Imagine Bob's graph of health over time is sin(t) and his graph of exercise is cos(t), with negative values corresponding to being a couch potato. At first glance, health and exercise have nothing to do with each other, since their correlation is zero. At second glance, maybe exercise determines health with a π/2 lag. At third glance, maybe it determines health with a 3π/2 lag and a minus sign. At fourth glance, maybe exercise determines the derivative of health. You'll find similar problems with any bounded functions over a long timespan, not just sin and cos.


Instead of correlation fishing, let's investigate causation like real scientists, with graphs. Smoking causes tar in the lungs, tar is correlated with cancer, and for any fixed value of "tar" the values of "smoking" and "cancer" are conditionally uncorrelated. So there cannot be a trait that causes both smoking and cancer independently: the causation must go through tar, which we know is caused by smoking. Therefore smoking causes cancer.

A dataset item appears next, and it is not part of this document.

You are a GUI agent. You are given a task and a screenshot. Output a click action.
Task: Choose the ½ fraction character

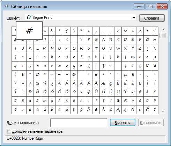37,83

But imagine there's a trait that gives you a "set point" of X tar, continually adjusting your desire to smoke and compensating for external factors, and also gives you X risk of cancer. Then the above will still hold, but quitting smoking won't help you.


Forget graphs. Let's use the golden standard of determining causation: a randomized controlled experiment. Does skydiving increase risk of death? Yes, if we force a random half of all people to skydive, more of them will die than in the control group.

But now take a random half of all people and force them not to skydive. Those who didn't skydive anyway will be unaffected, but those who skydived might change their behavior. What if they switch to something more dangerous, like basejumping, because getting the same thrill by safer skydiving is no longer available? Then this experiment also leads to more deaths, and our question about causation remains unanswered.

If we can't trust correlations, graphs, or experiments - what can we trust? What, in the end, is causation?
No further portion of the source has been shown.